Ranked in the top four on beam, floor and bars — ironically, vault has been her weakest event this year and she’s ranked No. 16 — Carey has a chance for multiple titles. If she were to win a title, she would become the first Oregon State gymnast since 1993 to do so and just the fifth in the school’s history. No one from the program has ever won the all-around.

Carey doesn’t know what her future holds beyond Thursday. She is not sure if she will return to elite competition and make a push for the 2028 Olympic Games in Los Angeles or retire. She’s excited to have a break once the season is over and take a summer vacation for the first time in a long time. She’s not sure where she wants to go — she just knows it needs to be somewhere that requires little advance planning and provides ample opportunity to relax, spend time with the people she cares about and, most importantly, “not think about gymnastics.”
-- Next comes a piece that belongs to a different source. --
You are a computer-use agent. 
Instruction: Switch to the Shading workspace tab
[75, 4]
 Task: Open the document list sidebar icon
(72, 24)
She has taken a reduced course load at various points throughout her college career, so is slightly behind on her track to graduation, but thinks she will need about two more semesters to complete her degree in digital communications. She thinks she wants to do something in sports following her gymnastics career, whenever that officially comes to an end, but she’s not sure exactly what.

Right now, Carey isn’t allowing herself to think past Thursday and is solely focused on completing the journey she started as a 14-year-old. She admits that wide-eyed version of her was slightly naive when picking a college and completely unaware of the path ahead, but if she could go back in time, she would tell her teenage self that the best was yet to come.

“I would say so much, probably starting with, ‘You’re going to experience gymnastics as the most fun it’s ever been in your whole life,'” Carey said. “Like, ‘You thought gymnastics was fun when you were 8 years old, but it’s even more fun in college.’ It’s really cool to say that because it’s not always like that in life. To be able to get that joy that you had when you were a little kid age and on such a different stage is really special to me.

“And I would talk about all the experiences and life lessons that I’ve learned in these four years of my life. Being a student-athlete teaches you so much about discipline and how to persevere and get through the hard times and how to lean on each other as teammates and create bonds that you’ll have for the rest of your life. This really has been a once-in-a-lifetime opportunity for me that I’ll always be grateful for.”